|Clean Technica: Tesla "Competitors Like Deer In The Headlights"|
Since it's the holiday season, I am dragged by my better half to two back-to-back parties.
Invariably, two things will happen without fail: 1) someone will ask me what I do; 2) I'll tell them. It's better to keep it simple: "I make the chips that go in your I-phone" or something like that. I usually get excited and go into way too much detail. It reminds me of the blank stares I got in the Air Force (of all places) when one of my fellow officers asked me about physics. If they're honest, they'll say something to the effect of "I don't understand a thing you just said" and laugh nervously, finding other conversations to their suit, or as I learned in the AF, I'll change the subject to sports.
Unfortunately in the instant, I have no idea when what I've answered is at all political.
In an off comment due to the cold weather (18 degrees at the time), someone quipped about "wanting global warming."
I commented that the physics is a little more complicated than that, and proceeded to explain it in a cursory fashion. I mentioned the surface area of the Arctic pole reflecting heat and light into space. I didn't go in much detail about the massive amount of peer reviewed research, and made what I thought was a humorous joke: "when we're the Sahara desert, we're (humans) kinda screwed."
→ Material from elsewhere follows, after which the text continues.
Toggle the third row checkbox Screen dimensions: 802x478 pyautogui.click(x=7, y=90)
Science despite its claim to dispassionate aloof distance is political, but it shouldn't necessarily be so. Belief and "purity" have become the zeitgeist; decades of conspiracy theory and the de-legitimization of expertise at all levels has affected our relationship with traditional forms of reliable information and what used to be called "truth, the whole truth and nothing BUT the truth."
It saddens me that in order to be civil, we must "tip-toe" and be sensitive to another's view.
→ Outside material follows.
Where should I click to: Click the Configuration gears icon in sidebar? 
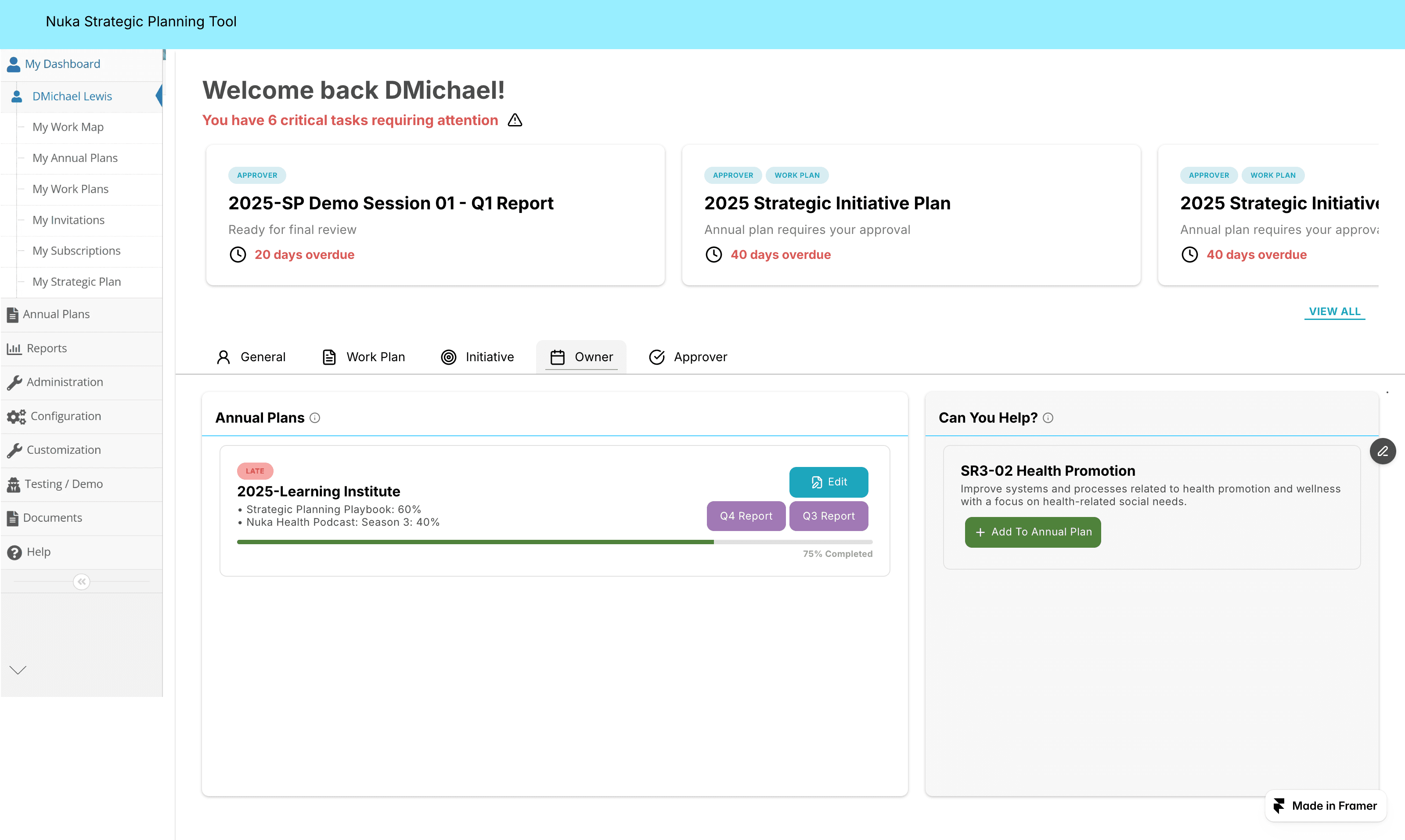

But...what if your understanding is wrong? Should we allow incorrect understanding to fester until it becomes a belief system, usually impenetrable by quaint things like "facts"?
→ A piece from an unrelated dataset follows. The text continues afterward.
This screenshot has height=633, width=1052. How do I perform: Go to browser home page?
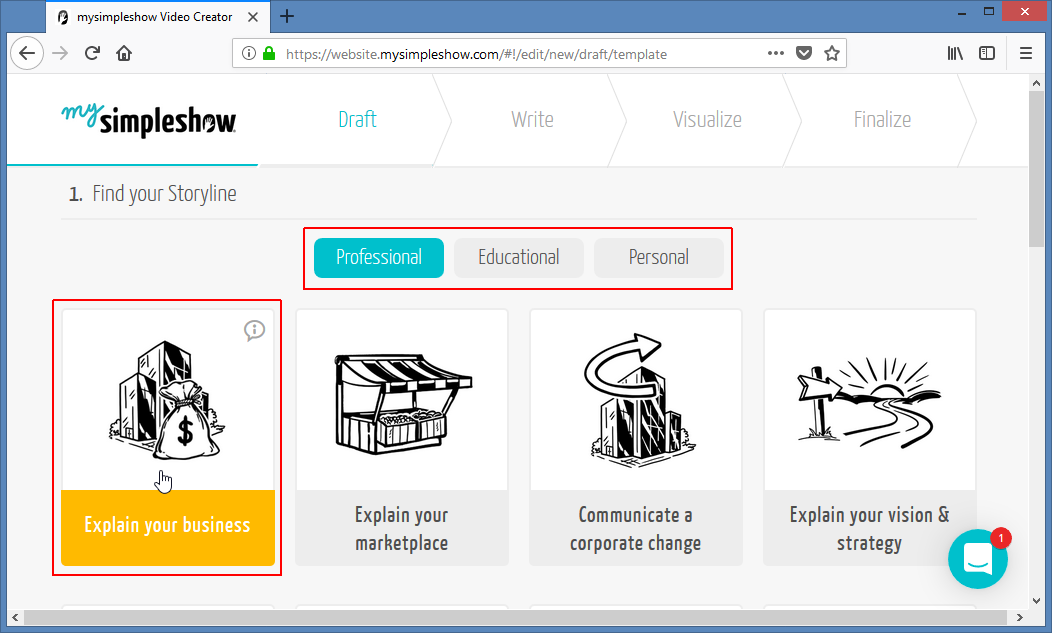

The world is a lot more complicated, and it's imperative that we as a species get a little more acumen in the massive technology that surrounds us.
"We live in a society exquisitely dependent on science and technology, in which hardly anyone knows anything about science and technology." Carl Sagan
The societal equivalent of choosing ignorance over information is illustrated above; the headlights being a future we're not prepared for, despite its inexorable coming.